## DOCUMENT SECTION
--- Start ---

Written by Betsy Gilliland, PhD (SLS Associate Professor)

The course offered a unique situation that could not be duplicated anywhere else. It completely immersed students into a new environment forcing us to adapt and adjust our teaching styles.

– SLS 690 student comment, 2016

The teaching practicum is a common feature of language teacher education programs, and the Department of Second Language Studies has been a leader in running practicums and conducting research on them for a long time (see Richards & Crookes, 1988, for an early perspective on the TESOL practicum). In general, a language teaching practicum gives teacher learners the opportunity to put into practice the concepts they have been studying academically in their coursework. Usual features of a teaching practicum include supervised teaching practice, guided reflection on practice, observation of peer teacher learners and other teachers, and being observed by supervisors. The SLS 690 practicum includes all of those, plus a feature intended to give teacher learners even greater learning opportunity: a location away from familiar settings, where they can extend their teaching repertoire beyond their previous accomplishments. 

SLS 690 has been taught as a summer study abroad course in northeastern Thailand since 2007, when SLS professor Dr. Richard Day coordinated with university staff to organize an 8-week program for SLS graduate students. Dr. Day led groups until 2013; I have taken groups alternate summers since then. Each year the logistics vary slightly, but always include the opportunity for the teacher learners to develop curriculum and teach English for academic purposes to Thai university students. The teacher learners are welcomed into different faculties (academic departments) at the host university, where they get office space and access to supplies and teaching materials. Over the course of the practicum, they refine their instructional practices and reflect on their perspectives on language teaching and learning. 

690 Course

In addition to teaching their own classes of Thai students, SLS teacher learners attend regular meetings of SLS 690, a graduate course. Class meetings begin during the spring semester before departure and engage teacher learners in readings and discussion on topics including culture and language teaching in Thailand, Thai language, and preparation for teaching. On arrival in Thailand, SLS 690 supports teacher learners in creating curriculum, activities, and daily lesson plans, making sense of their new environment, and developing their teaching skills.

--- End ---

## PROBLEM SET
1 - In the SLS 690 practicum text, since what year has the course been taught as a summer study abroad course in northeastern Thailand?
2 - Write the next part of the SLS 690 practicum text, picking up after its last sentence.
The records bear no relation to the text on the SLS 690 practicum.

## DATA
--- Start ---

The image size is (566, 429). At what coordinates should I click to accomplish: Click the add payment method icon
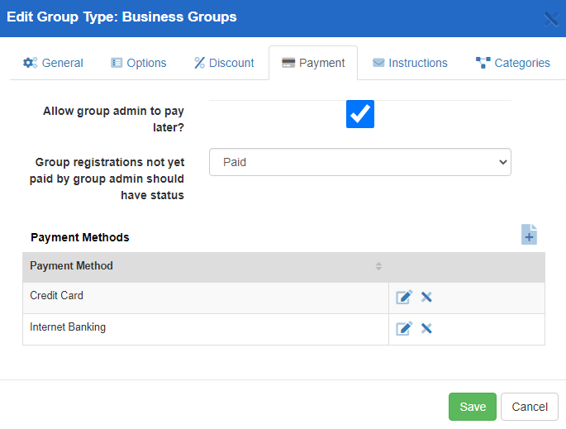point(529,235)
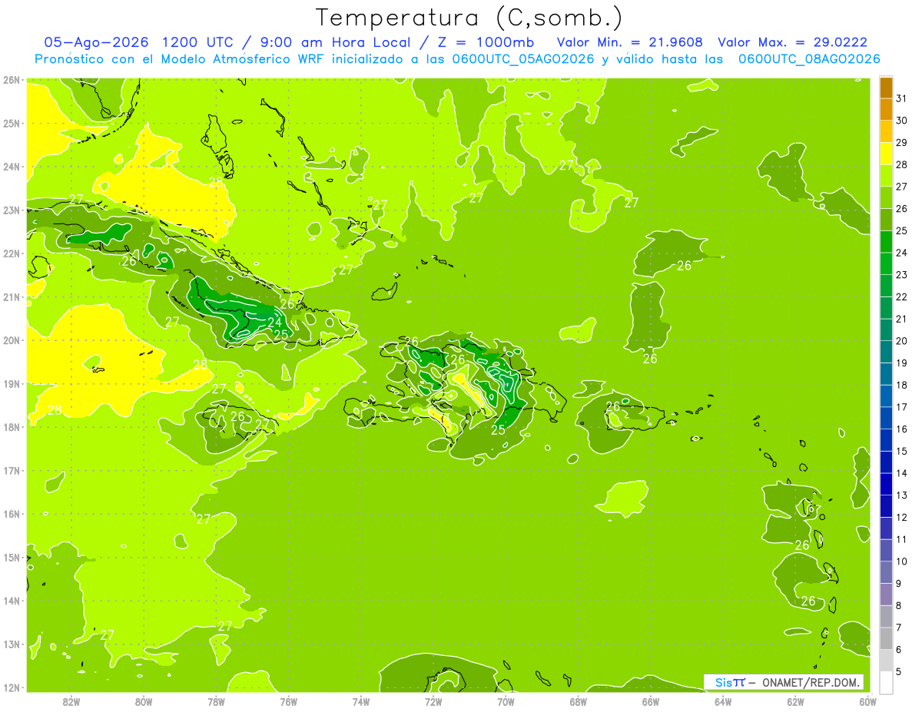
Task: Click the 12N latitude axis label
Action: [12, 687]
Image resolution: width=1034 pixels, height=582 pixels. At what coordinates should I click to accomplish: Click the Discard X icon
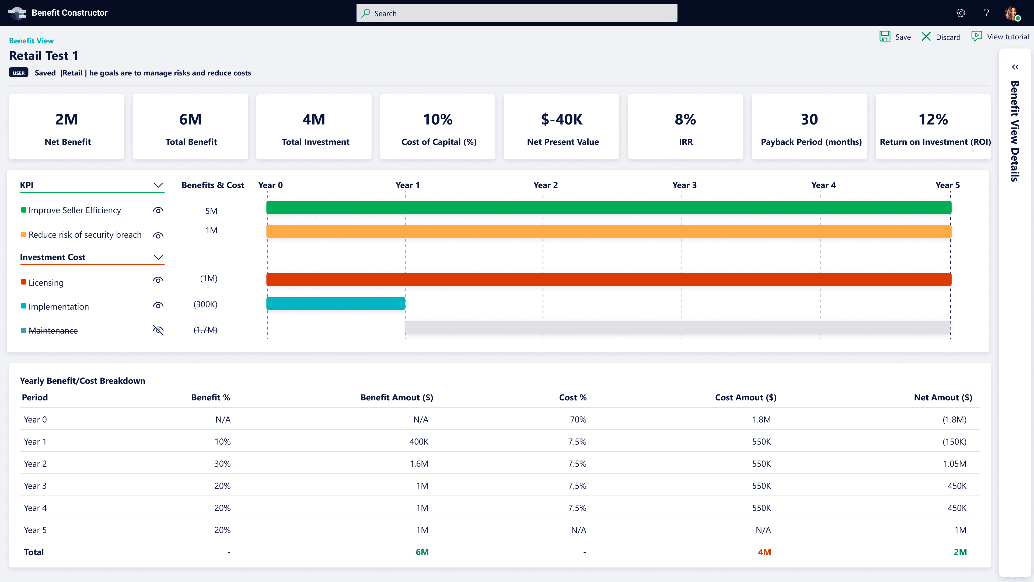[x=926, y=37]

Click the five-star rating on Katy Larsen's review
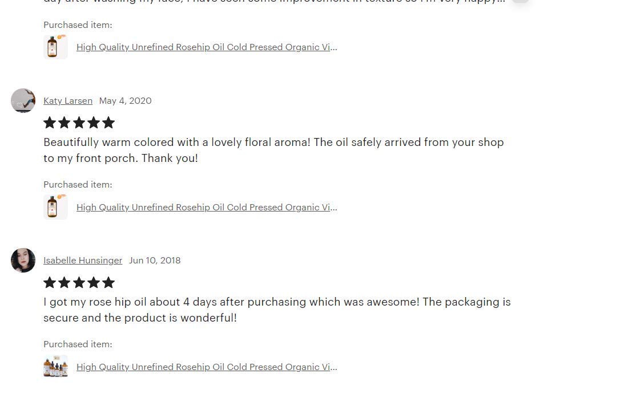[x=79, y=123]
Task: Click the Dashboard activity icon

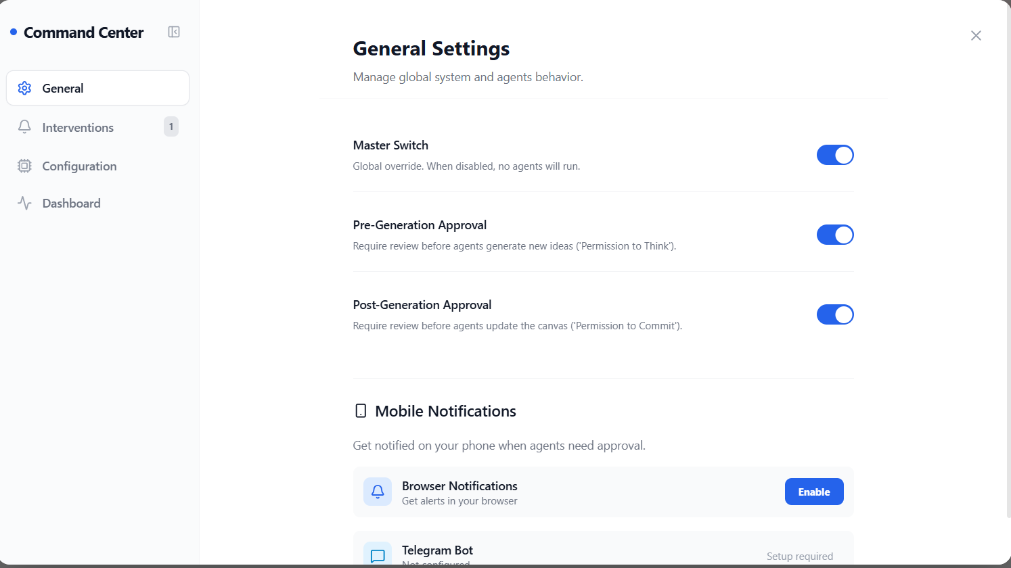Action: 25,204

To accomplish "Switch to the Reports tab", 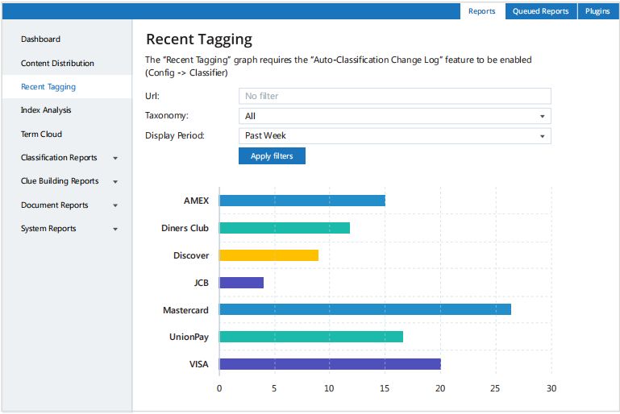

--- End ---

## RESULTS IN ORDER
1 - Since 2007.

2 -
One core feature of the course is reflective practice, which Farrell defines as “conscious thinking about what we are doing and why we are doing it” (2015, p. 8). In the practicum, teacher learners engage in frequent reflection, writing in a journal, talking with their peers, and participating in class activities. SLS PhD graduate Jay Tanaka analyzed the Thailand practicum teacher learners’ reflection in his 2019 dissertation (see reference below). Another feature of the course is observation; teacher learners observe each other teaching and receive observations from course instructors and their fellow teacher learners. After each observation, the observed teacher learner meets with the observer to discuss what happened in class and to reflect on what both parties have learned from the observation.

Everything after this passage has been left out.